=== Page extract ===

What filing date you get when you e-file at RO/IB?

What we are all accustomed to is that when we are picking a Receiving Office for the filing of a new PCT application, a substantial drawback of RO/IB is that we have to worry about the time zone.  For the US-based filer who is selecting between RO/US and RO/IB, the typical difference is six hours.  A filer in the Mountain Time Zone, for example, who is rushing to get a same-day filing date would need to e-file by 10PM if e-filing in RO/US but would typically need to e-file by 4PM if e-filing in RO/IB.

What I did not realize, until quite recently, is that things are quite different when one is e-filing a Hague application (in other words, an international design application rather than an international patent application).

The Administrative Instructions for the Application of the Hague Agreement, Section 204(c) (link to source document), say:

Where a communication is transmitted to the International Bureau by electronic means and, because of the time difference between the place from where the communication is sent and Geneva, the date on which the sending started is different from the date of receipt by the International Bureau of the complete communication, the earlier of the two dates shall be considered as the date of receipt by the International Bureau.

=== Supplied entries ===

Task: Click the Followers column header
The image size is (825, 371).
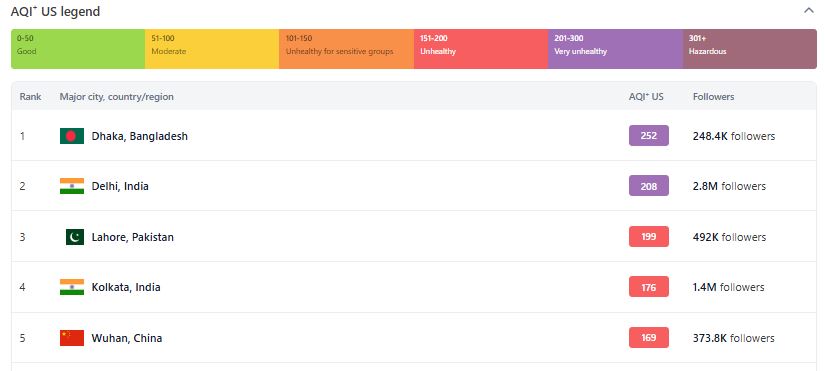Action: tap(713, 97)
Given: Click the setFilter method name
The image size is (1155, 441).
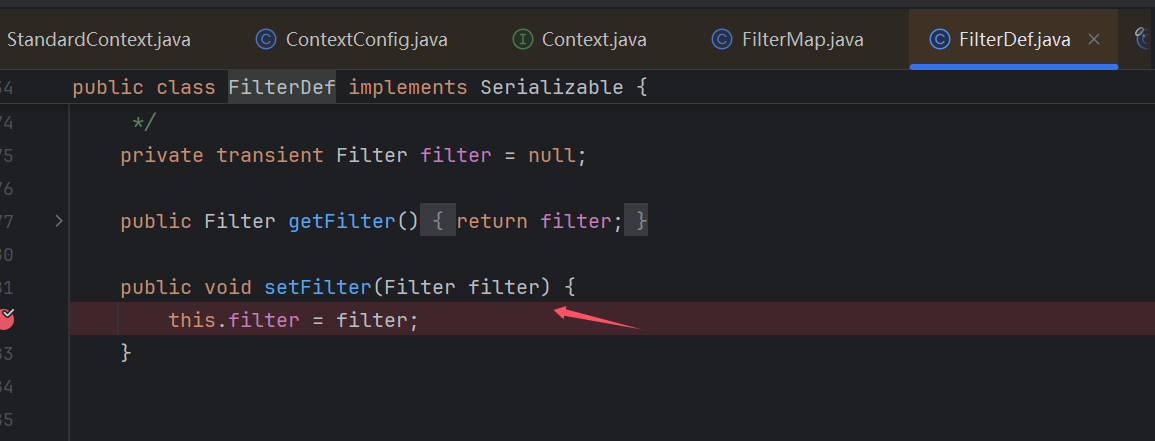Looking at the screenshot, I should pos(319,286).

===

> [Direction] In the post on e-filing filing dates at RO/IB, which date counts as the date of receipt under Section 204(c) when the sending date and the receipt date differ?

> [Answer to the exercise] The earlier of the two dates.